Indemnification and Insurance under the Merger Agreement with
VEI
Chesapeake and the surviving company in the merger with VEI completed
on November 1, 2021 (the “merger”) have agreed to, jointly and severally, indemnify, defend and hold harmless certain
officers, directors and employees of VEI and its subsidiaries (the “indemnified persons”) against costs and liabilities (including
attorneys’ and other professionals’ fees and expenses), arising, in whole or in part, out of the fact that such person is
or was a director, officer or employee of VEI or any of its subsidiaries, a fiduciary under any VEI plan or any employee benefit plan
of VEI’s its subsidiaries or is or was serving at the request of VEI or any of its subsidiaries as a director, officer, employee
or agent of another entity or by reason of anything done or not done by such person in any such capacity, whether pertaining to any act
or omission occurring or existing prior to or at, but not after, the effective time of the merger (such liabilities, the “indemnified
liabilities”), including all indemnified liabilities based in whole or in part on, or arising in whole or in part out of, or pertaining
to the merger agreement or the transactions contemplated by the merger agreement, in each case to the fullest extent such person is entitled
to indemnification (including an advance of expenses) by VEI as of August 10, 2021 (whether pursuant to VEI’s organizational
documents, pursuant to contract or under applicable law).

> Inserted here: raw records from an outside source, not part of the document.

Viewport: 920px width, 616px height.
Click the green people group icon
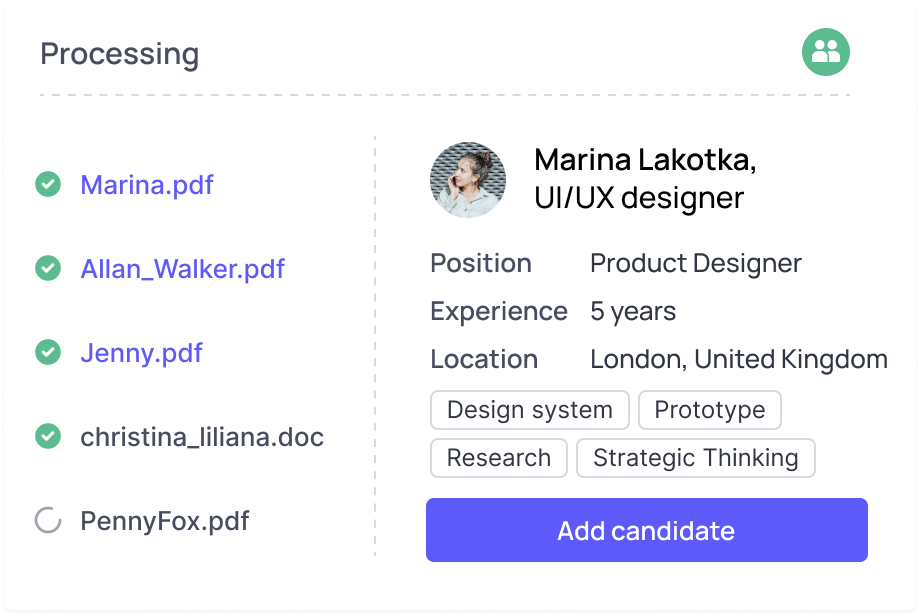click(825, 52)
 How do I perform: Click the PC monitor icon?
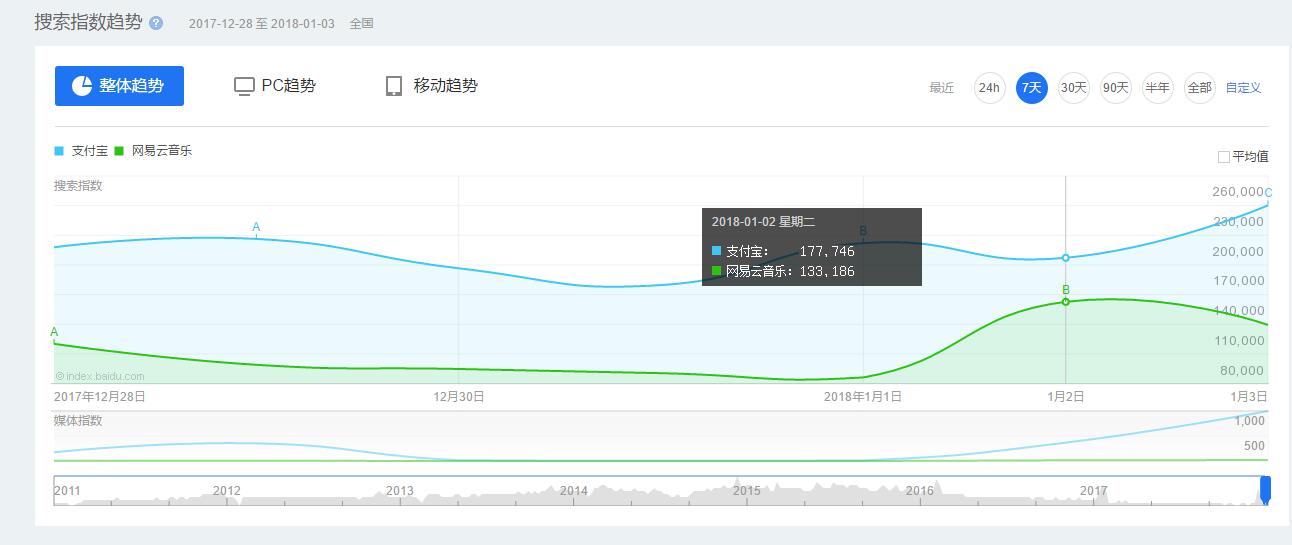[x=244, y=86]
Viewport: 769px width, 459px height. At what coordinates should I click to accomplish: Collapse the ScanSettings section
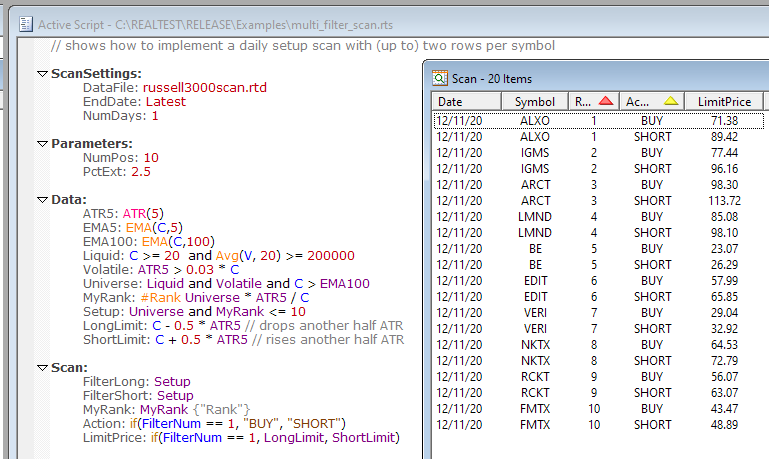click(42, 73)
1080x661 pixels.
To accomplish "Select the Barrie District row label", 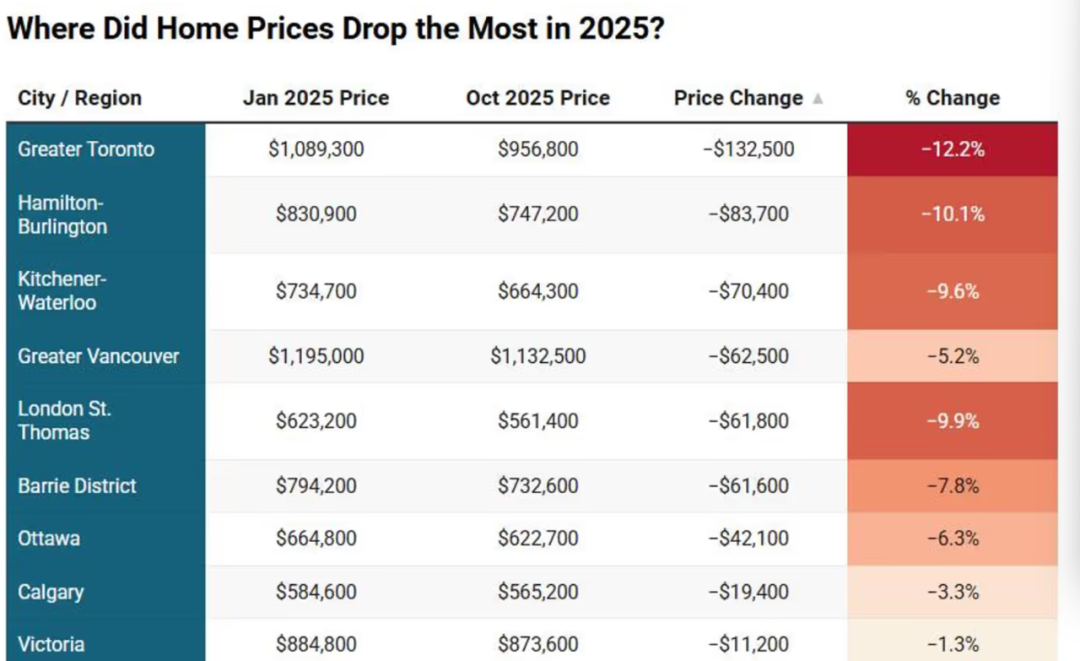I will [77, 486].
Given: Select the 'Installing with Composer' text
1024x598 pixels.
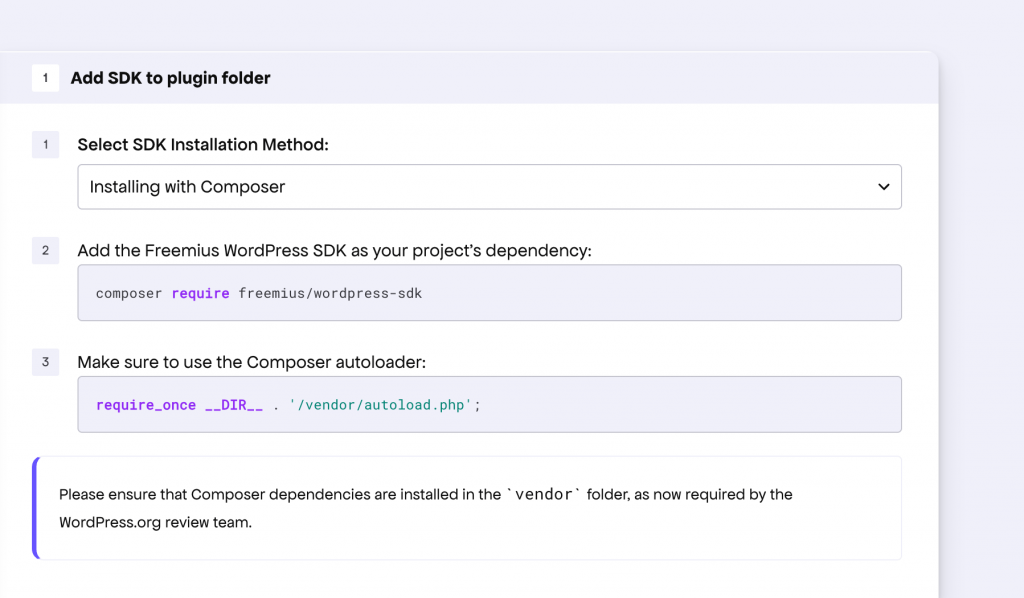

Chesapeake and the surviving company in the merger have agreed
that any amendment, repeal or other modification of any provision in the organizational documents of the surviving company or any
of its subsidiaries in any manner that would adversely affect the rights thereunder of any indemnified person to indemnification, exculpation
and advancement in respect of the indemnified liabilities shall not be enforceable against the indemnified persons except to the extent
required by applicable law, and then only to the minimum extent required by law, shall be prospective only, shall not limit or eliminate
any such right with respect to any claim or action involving any occurrence or alleged occurrence of any action or omission to act that
took place prior to such amendment, repeal or modification, and shall be disregarded for purposes of determining the rights of indemnified
persons in respect of indemnified liabilities. Chesapeake has agreed to, and will cause the surviving company to, fulfill and honor
any indemnification, expense advancement or exculpation agreements between VEI or any of its subsidiaries and any of its directors, officers,
employees or agents existing and in effect prior to August 10, 2021.
Chesapeake and the surviving company in the merger have put in
place customary “tail” insurance policies with a claims period of at least six years and in an amount and scope at least as
favorable as VEI’s then existing policies with respect to matters, acts or omissions existing or occurring at or prior to, but not
after, the effective time of the merger.
Other Indemnification Provisions
Chesapeake may enter into an underwriting agreement in connection with
a specific offering under which the underwriters will be obligated, under certain circumstances, to indemnify Chesapeake’s directors
and officers against certain liabilities, including liabilities under the Securities Act.